Pakistan Closes Key U.S. Supply Line

Pakistan cuts a key U.S. supply line in move to tackle militancy in the N.W.

ISLAMABAD, Pakistan, Dec. 30, 2008 — -- People living in Peshawar, the largest city in Pakistan's northwest, have taken to saying that they are surrounded on three sides.

The Pakistani military launched an operation today to try and clear one of those sides, and in so doing suspend the supply line that delivers three-quarters of the NATO and American material for the war in Afghanistan.

Using tanks, artillery and helicopters, Pakistani army soldiers and frontier corpsmen attacked villages known as strongholds for the Taliban and criminal gangs, local intelligence and political officers told ABC News.

Armored Personnel Carriers are being sent into the villages, which are located west of Peshawar in Jamrud, across the border in the Khyber Agency. Shops and businesses have been asked to shut down.

But the local administration announced that the operation would be taking place beforehand, so it's not clear how effective it will be at eliminating the militants who have put Peshawar under siege.

Kidnappings for ransom increased in Peshawar almost threefold during 2008, according to police statistics released today -- despite numerous kidnappings that went unreported.

As many as 116 people were kidnapped for ransom in Peshawar in 2008. That number was 34 in 2007, according to official statistics.

It's also not clear for how long the supply line will be disrupted. The operation is taking place near the road where trucks travel from Peshawar toward the Afghanistan border.

On that road in recent months militants have launched their most successful attacks on the supply line since the beginning of the war. For three straight days in early December, more than 300 trucks full of NATO and American supplies destined for Afghanistan were burned inside Peshawar's city limits.
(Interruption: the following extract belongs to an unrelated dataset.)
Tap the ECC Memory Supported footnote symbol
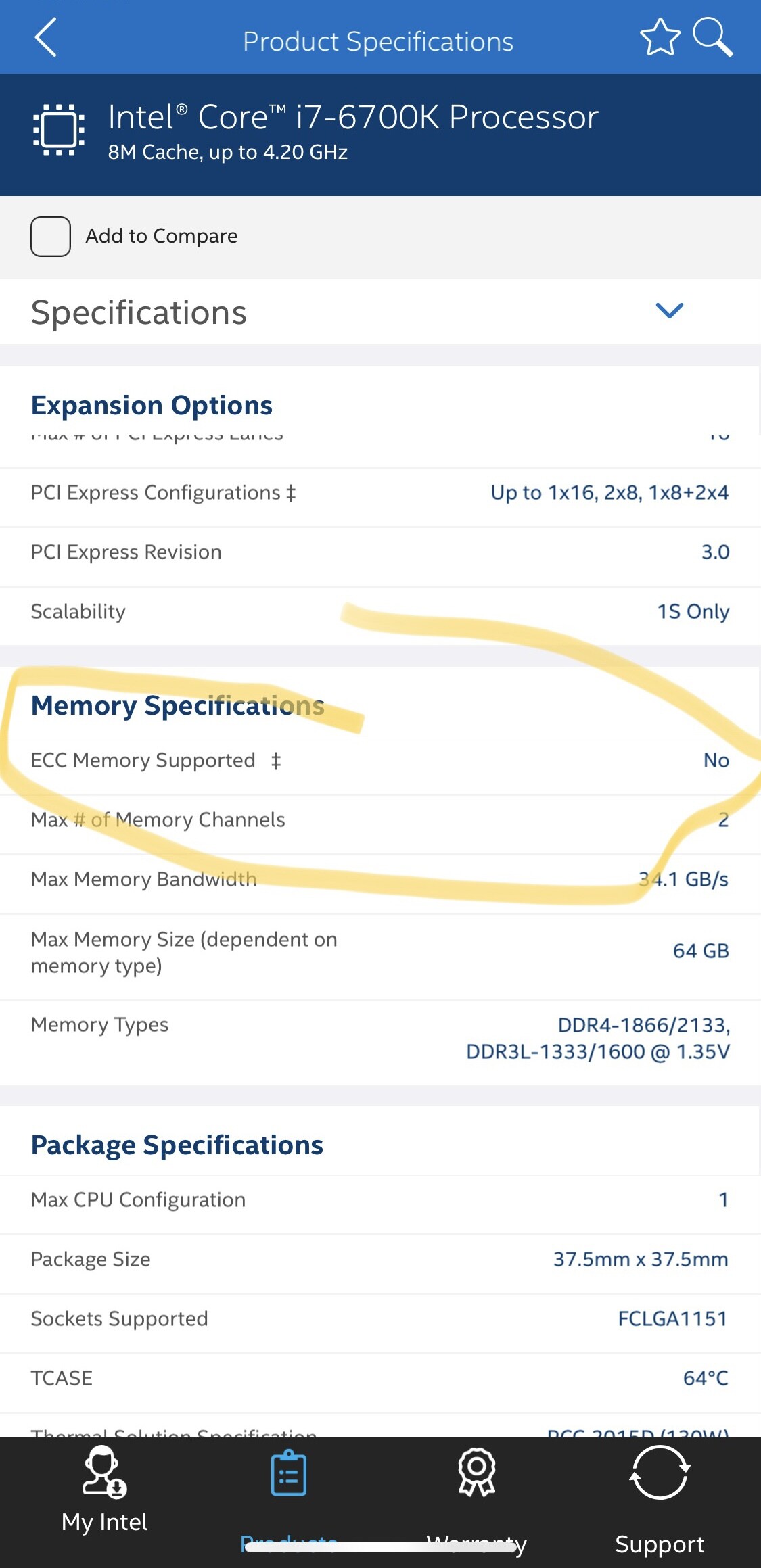Screen dimensions: 761x1568 pos(276,761)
A group led by the cousin of the Taliban in Pakistan's leader, as well as one named the Promotion of Virtue and Prevention of Vice, have been responsible for the supply line attacks. The groups have been invited to the area by criminal gangs wishing to reinforce their own positions, a local intelligence agent told ABC News. The groups in return get easy access to the supply lines.

But the groups are extremely unpopular among the local population. Across the tribal areas residents say they are under attack from the Taliban -- or criminals parading as the Taliban -- and so they welcome the military operations.

"I don't mind flattening my house," one resident told a soldier as the military moved into his village. "As long as you make sure they don't come again."

The military says it will punish anyone who's caught harboring militants. It has also warned residents of Landi Kotal, north of Jamrud, that it will target criminals there next. The warnings help prevent civilian casualties but also limit the military's ability to capture or kill criminals, who generally escape before the military arrives.

In the last few months those criminals have made Peshawar more dangerous than it has been in recent memory.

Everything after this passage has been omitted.